じゃがWinActorは常に色々なライブラリの組み合わせでできることを広げていくもの。
自分の知らないライブラリを開拓する良い機会になったのではないかのう。
そう言われると、教えてもらったものしか使わなくなってた気がします。
最初の頃は自分で色々試してはシナリオを破壊してきたんですけどね。
でも今回のは詐欺なので早く教えてください!
すまんて・・・。
では早速そのライブラリ紹介からいってみよう。
お詫びではないが、最後にシナリオの完成形も見せよう。
前回の記事はこちら
ファイル一覧(ファイル数)取得
ライブラリの配置
ライブラリは以下の場所に格納されています。
NTTATライブラリ > 13_ファイル関連 > 04_ファイル一覧
プロパティ設定
ファイル一覧(ファイル数)取得ライブラリの設定はシンプルです。
ファイル数を知りたいフォルダのパスを「フォルダ名」に指定し、結果を格納するための変数を
「ファイル数」に設定すればファイル数が取得できます。
これですよ!僕が欲していたライブラリは!
こんな便利なものがあったんだ。見落としてました。
いろいろと探してみると、使えるライブラリがたくさんあるんじゃ。
何かをしようとして行き詰まったときは、ライブラリを検索してみることも大事じゃな。
さて、材料も揃ったところでシナリオを作ろう。
今回は完成形を最初に見せてしまうが、応用できる内容じゃから
他の使い方を考えてみるのも面白いかもしれんのう。
実践!特定ファイルの操作
これまで学んできたことを活かして、特定のファイルを操作するシナリオを作成してみましょう。
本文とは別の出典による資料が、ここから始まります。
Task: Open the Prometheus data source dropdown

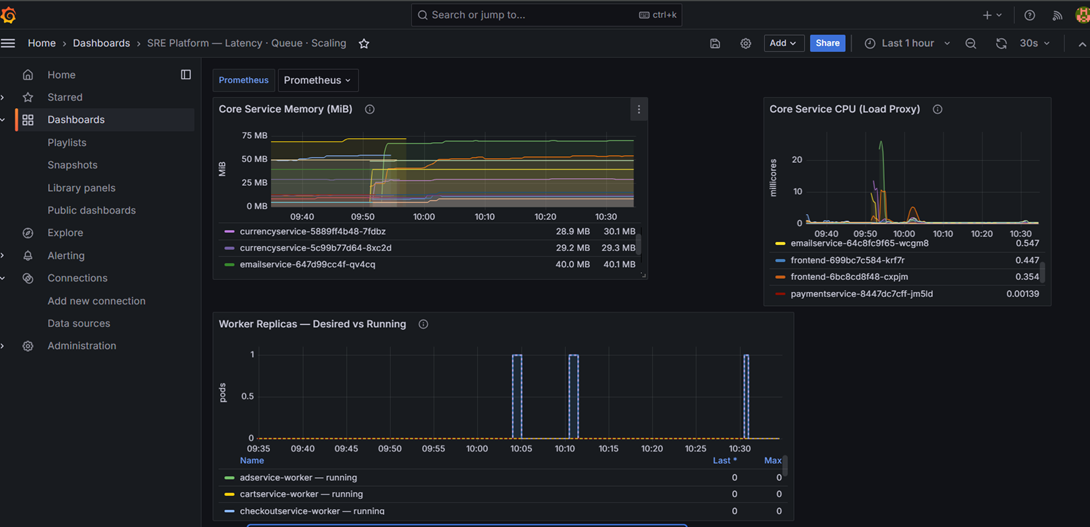Action: (x=318, y=80)
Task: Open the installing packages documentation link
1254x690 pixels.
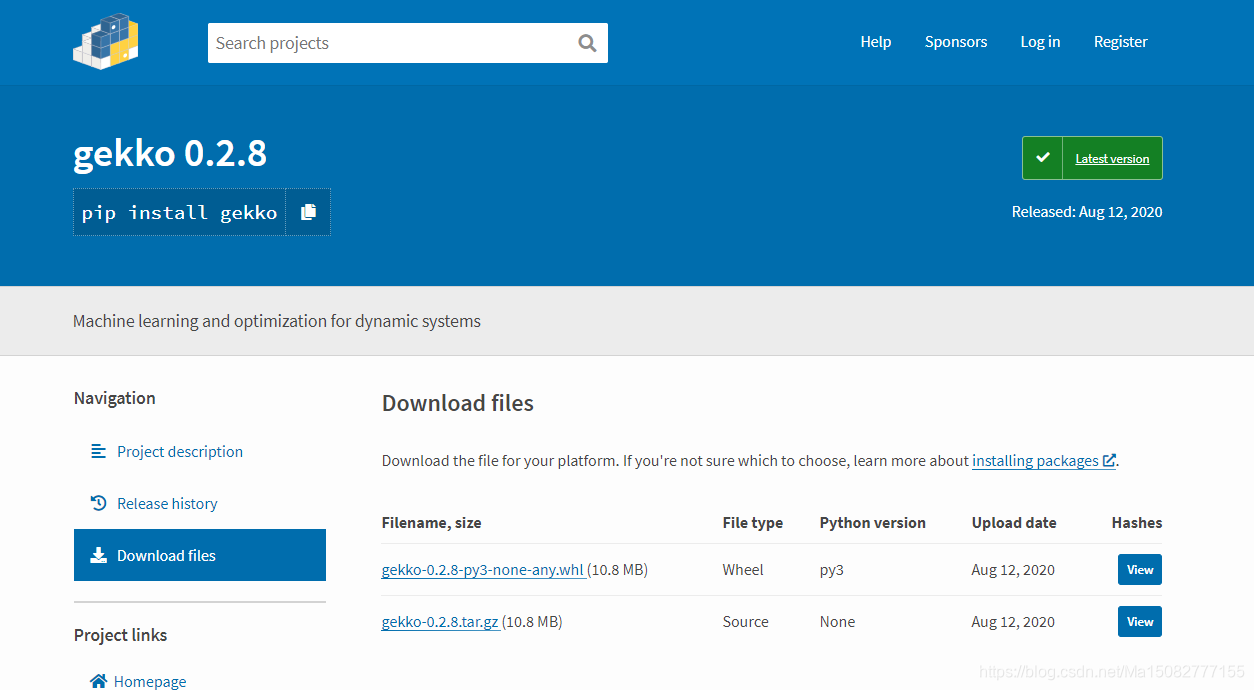Action: pyautogui.click(x=1035, y=460)
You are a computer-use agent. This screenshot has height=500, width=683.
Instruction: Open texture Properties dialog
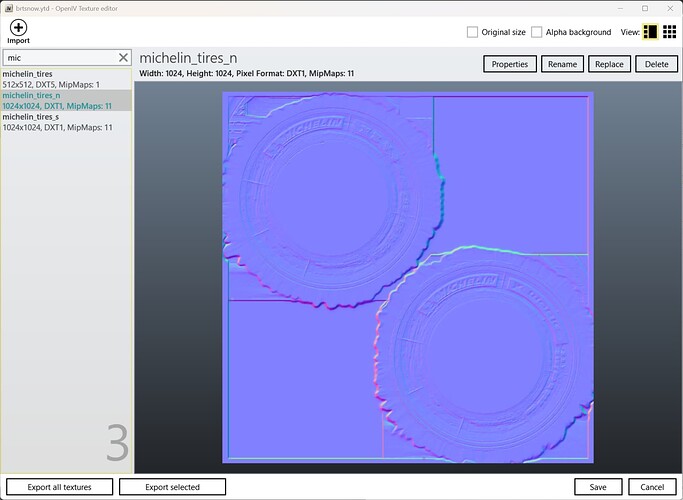click(x=509, y=64)
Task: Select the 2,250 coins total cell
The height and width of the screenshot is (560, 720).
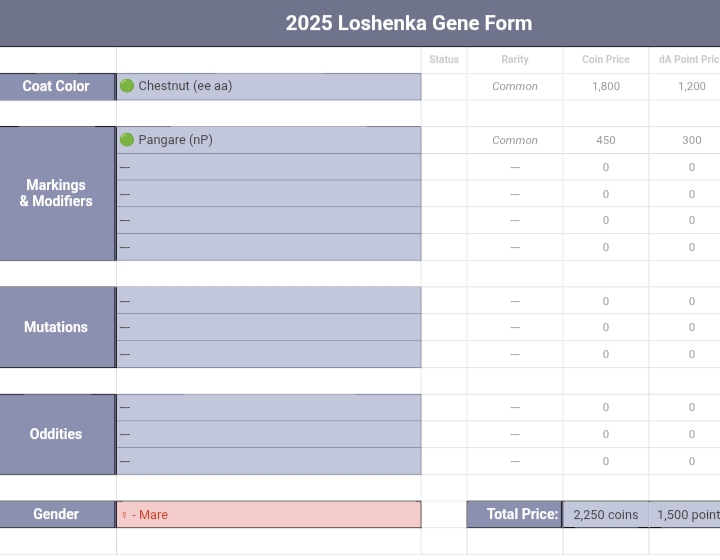Action: click(x=605, y=515)
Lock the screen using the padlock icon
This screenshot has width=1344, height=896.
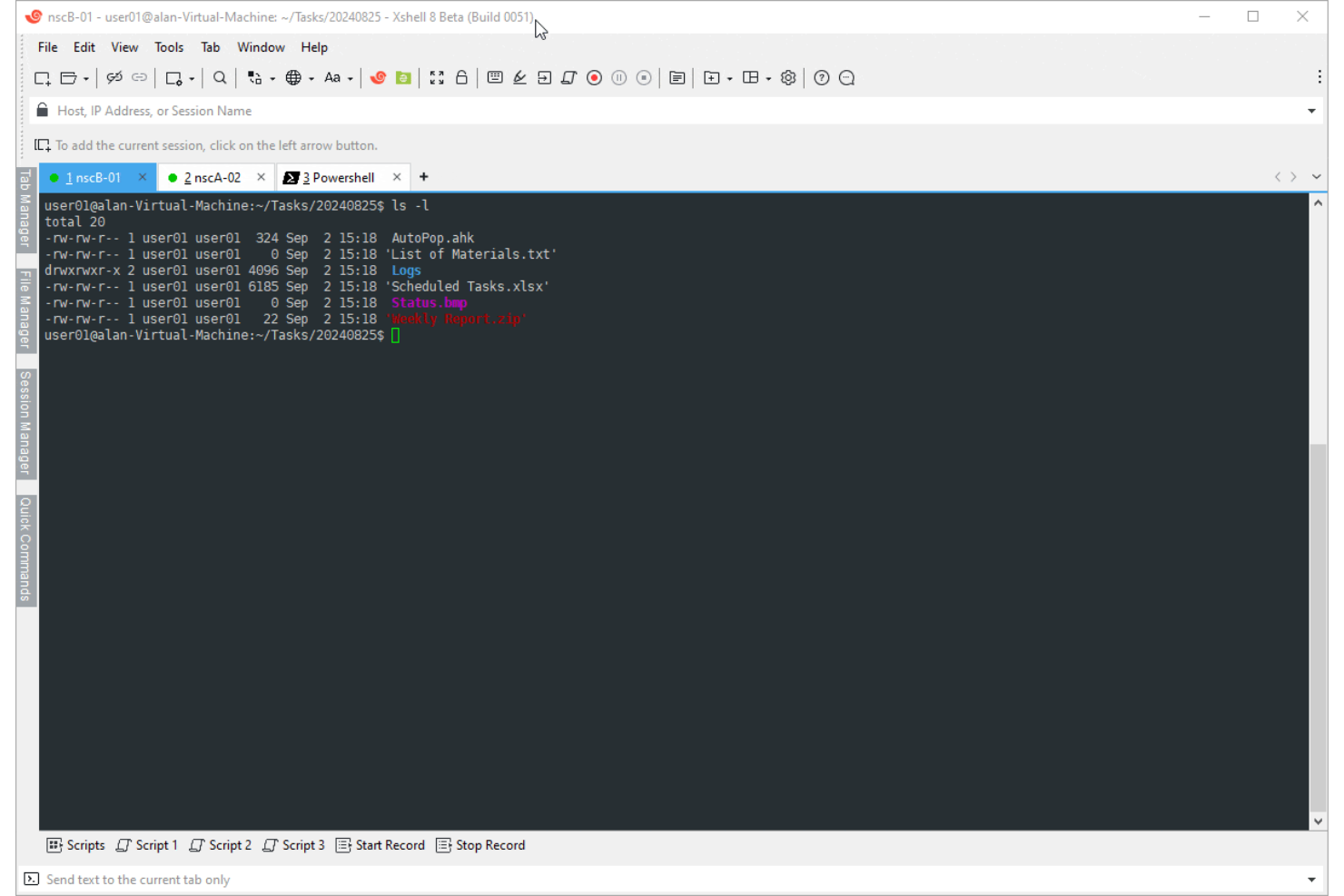tap(462, 78)
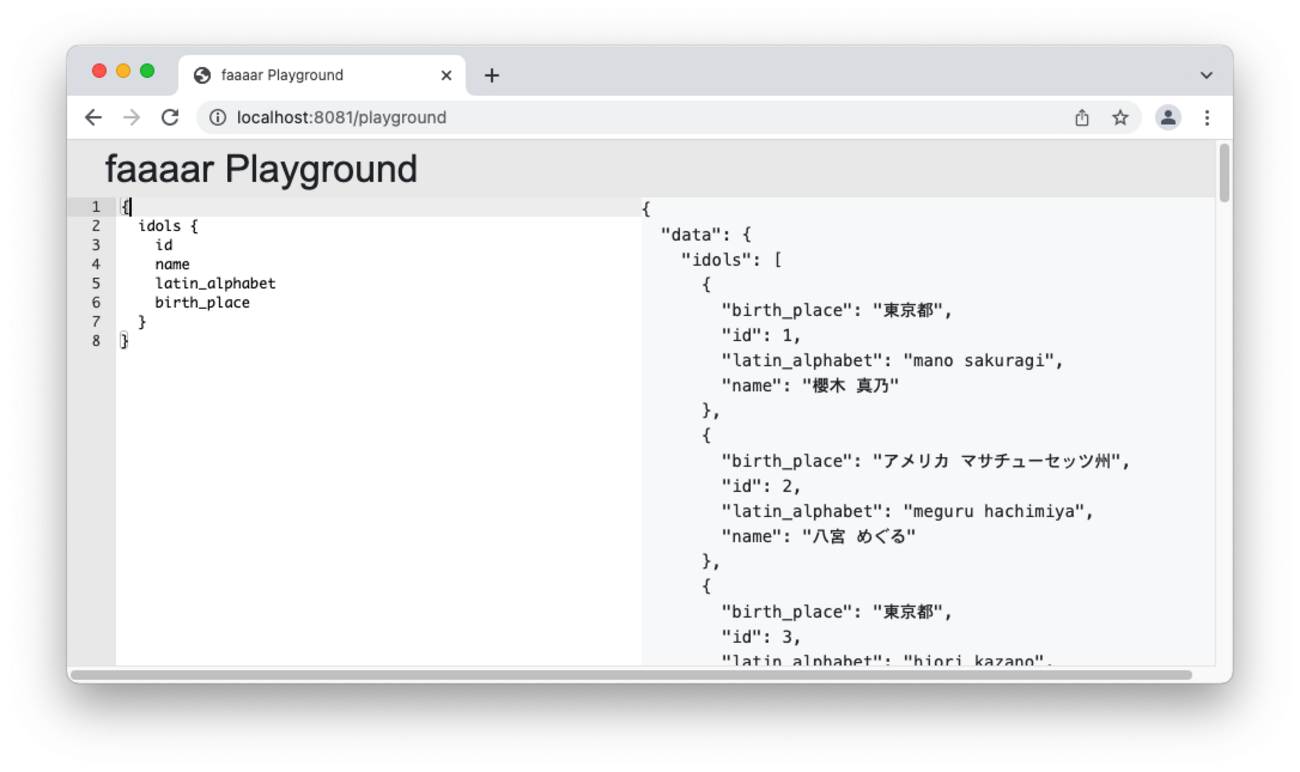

まずは特定のファイルの定義ですが、今回は例として「拡張子が.pngのファイル」とします。
操作に関しては単純に「ファイルを開く」こととします。
ここまで決めてしまえば、目指すべきシナリオの動作は次のようになります。
やりたいこと
あるフォルダを指定したとき、そのフォルダ内にあるファイル全体からpng形式のファイルを探しそのファイルを開く。pngファイルが複数存在した場合は全て開く。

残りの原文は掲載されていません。